> **YOUR TASK**
Reproduce the records word for word, starting at the very beginning and ending with the line that contains "(402, 548).", both ends included.

··· INPUT

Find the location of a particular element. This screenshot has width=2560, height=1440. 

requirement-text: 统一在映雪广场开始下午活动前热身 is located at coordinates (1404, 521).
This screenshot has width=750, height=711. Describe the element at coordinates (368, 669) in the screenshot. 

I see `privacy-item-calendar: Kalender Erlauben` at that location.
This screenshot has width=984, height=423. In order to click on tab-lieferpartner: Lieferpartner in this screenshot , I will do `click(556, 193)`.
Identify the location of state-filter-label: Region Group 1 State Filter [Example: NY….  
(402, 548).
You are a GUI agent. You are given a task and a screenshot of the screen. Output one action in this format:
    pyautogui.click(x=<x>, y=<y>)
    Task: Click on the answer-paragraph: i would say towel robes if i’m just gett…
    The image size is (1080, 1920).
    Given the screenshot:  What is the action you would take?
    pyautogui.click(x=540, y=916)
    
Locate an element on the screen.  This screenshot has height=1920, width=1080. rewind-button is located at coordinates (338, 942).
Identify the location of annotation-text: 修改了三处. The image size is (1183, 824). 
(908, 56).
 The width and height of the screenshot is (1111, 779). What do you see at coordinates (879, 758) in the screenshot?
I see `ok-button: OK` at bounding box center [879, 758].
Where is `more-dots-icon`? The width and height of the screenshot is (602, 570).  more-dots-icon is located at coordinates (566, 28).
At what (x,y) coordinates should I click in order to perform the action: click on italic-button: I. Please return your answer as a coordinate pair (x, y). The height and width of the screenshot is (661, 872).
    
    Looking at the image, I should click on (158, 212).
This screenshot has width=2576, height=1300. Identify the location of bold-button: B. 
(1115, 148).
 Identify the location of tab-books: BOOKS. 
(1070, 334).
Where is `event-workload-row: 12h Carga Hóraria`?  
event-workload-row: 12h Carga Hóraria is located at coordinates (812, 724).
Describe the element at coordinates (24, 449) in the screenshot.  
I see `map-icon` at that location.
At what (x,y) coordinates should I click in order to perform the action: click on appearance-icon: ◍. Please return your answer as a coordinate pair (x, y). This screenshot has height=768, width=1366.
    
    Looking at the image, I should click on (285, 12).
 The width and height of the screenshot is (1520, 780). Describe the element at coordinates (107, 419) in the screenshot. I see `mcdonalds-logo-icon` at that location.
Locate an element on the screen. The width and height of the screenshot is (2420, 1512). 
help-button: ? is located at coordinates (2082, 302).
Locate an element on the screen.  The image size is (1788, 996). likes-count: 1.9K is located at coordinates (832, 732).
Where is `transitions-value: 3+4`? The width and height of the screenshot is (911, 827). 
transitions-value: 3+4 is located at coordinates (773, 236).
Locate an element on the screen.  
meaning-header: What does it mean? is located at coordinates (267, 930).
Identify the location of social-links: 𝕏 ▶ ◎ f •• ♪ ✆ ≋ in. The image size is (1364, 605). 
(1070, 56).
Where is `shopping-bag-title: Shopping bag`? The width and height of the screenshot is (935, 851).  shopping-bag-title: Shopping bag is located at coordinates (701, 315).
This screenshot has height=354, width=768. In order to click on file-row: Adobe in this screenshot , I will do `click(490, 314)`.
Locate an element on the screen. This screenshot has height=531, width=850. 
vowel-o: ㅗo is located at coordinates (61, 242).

······

> **REPLY TO THE EXERCISE**
Find the location of a particular element. This screenshot has width=2560, height=1440. 

requirement-text: 统一在映雪广场开始下午活动前热身 is located at coordinates (1404, 521).
This screenshot has width=750, height=711. Describe the element at coordinates (368, 669) in the screenshot. 

I see `privacy-item-calendar: Kalender Erlauben` at that location.
This screenshot has width=984, height=423. In order to click on tab-lieferpartner: Lieferpartner in this screenshot , I will do `click(556, 193)`.
Identify the location of state-filter-label: Region Group 1 State Filter [Example: NY….  
(402, 548).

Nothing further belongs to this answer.